Brussels - Johnsons Air Limited (Ghana) was one of several airlines banned from entering Belgium.

Belgium followed France on Monday in publishing a blacklist of banned airlines, naming nine carriers outlawed from the country due to "operational safety" concerns.

The list, published in the wake of a series of civil aviation disasters in recent weeks and months, only includes cargo carriers, and mostly involves African airlines.

The airlines outlawed in Belgium are: Africa Lines (Central African Republic); Air Memphis (Egypt); Air Van Airlines (Armenia); Central Air Express (Democratic Republic of the Congo); ICTTPW (Libya); International Air Tours Limited (Nigeria); Johnsons Air Limited (Ghana); Silverback Cargo Freighters (Rwanda); and South Airlines (Ukraine).

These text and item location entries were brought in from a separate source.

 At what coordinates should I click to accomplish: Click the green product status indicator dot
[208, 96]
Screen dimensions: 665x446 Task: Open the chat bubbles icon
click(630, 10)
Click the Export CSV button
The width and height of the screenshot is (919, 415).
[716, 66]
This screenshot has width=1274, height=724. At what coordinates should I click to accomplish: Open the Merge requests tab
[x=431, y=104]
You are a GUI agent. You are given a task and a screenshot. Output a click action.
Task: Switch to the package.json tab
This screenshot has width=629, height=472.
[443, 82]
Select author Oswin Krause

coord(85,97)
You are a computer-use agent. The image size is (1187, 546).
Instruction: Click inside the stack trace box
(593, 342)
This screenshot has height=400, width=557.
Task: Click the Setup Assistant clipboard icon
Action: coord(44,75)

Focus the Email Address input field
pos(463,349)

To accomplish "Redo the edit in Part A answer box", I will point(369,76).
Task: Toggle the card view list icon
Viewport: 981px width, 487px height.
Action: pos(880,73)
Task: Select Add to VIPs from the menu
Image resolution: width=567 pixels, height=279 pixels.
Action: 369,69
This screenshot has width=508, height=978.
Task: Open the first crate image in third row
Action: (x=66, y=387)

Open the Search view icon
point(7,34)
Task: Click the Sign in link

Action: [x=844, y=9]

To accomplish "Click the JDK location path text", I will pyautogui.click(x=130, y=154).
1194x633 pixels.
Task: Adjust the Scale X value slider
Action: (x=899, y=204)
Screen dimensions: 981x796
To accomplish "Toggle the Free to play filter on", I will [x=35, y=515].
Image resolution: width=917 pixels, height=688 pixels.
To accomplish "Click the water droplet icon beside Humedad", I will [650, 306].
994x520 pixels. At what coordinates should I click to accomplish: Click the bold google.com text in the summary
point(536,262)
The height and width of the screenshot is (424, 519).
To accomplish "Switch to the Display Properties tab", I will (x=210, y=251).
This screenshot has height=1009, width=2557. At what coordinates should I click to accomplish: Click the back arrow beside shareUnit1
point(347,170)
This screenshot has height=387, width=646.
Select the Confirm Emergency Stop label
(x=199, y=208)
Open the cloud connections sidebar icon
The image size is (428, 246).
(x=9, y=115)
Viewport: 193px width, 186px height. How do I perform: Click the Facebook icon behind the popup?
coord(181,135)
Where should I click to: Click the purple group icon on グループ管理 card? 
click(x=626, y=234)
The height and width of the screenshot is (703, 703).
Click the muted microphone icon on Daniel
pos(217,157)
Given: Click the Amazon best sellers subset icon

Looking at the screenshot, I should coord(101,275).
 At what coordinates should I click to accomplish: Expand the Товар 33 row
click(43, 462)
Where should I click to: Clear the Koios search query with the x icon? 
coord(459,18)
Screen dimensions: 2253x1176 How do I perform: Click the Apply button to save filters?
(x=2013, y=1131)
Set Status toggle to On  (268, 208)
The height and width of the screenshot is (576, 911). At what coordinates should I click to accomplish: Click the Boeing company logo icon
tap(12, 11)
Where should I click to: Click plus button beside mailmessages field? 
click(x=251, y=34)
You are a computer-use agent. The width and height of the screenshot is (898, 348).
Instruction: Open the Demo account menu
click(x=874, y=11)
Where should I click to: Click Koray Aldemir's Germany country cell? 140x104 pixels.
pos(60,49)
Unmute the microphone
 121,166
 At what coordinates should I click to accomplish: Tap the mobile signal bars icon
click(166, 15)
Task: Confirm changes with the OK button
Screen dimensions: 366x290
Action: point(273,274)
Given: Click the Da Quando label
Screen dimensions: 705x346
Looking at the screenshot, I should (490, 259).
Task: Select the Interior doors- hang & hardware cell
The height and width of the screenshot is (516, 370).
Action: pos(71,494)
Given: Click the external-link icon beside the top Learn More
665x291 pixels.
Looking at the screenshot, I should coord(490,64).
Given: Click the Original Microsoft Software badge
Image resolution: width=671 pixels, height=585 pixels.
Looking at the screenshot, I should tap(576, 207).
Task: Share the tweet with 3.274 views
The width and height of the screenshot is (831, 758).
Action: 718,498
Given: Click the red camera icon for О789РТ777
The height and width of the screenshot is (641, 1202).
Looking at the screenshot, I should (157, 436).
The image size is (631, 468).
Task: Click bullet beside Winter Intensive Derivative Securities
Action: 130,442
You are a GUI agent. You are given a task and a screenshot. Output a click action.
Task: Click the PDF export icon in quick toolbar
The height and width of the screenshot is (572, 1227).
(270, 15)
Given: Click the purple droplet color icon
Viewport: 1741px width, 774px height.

Carriers banned by France are: Air Koryo from North Korea; Air Saint-Thomas from the United States; International Air Service from Liberia; Air Mozambique (LAM) and affiliated carrier Transairways; and Phuket Airways of Thailand.

Before the French and Belgian lists only Britain and Switzerland had decided such bans in Europe, in line with the United States.

The European states' blacklists have the full support of the European Commission, which is trying to implement an EU-wide list of suspect airlines that pools safety information from all 25 member states.

The announcements follow a string of fatal accidents this month, including a crash on August 16 that killed 160 people in Venezuela, almost all of them French tourists from the Caribbean island of Martinique.

Fatal crashes have also occurred this month near Athens and off the coast of Sicily. An Air France jet slid off the runway at Toronto's international airport, but all aboard managed to escape alive.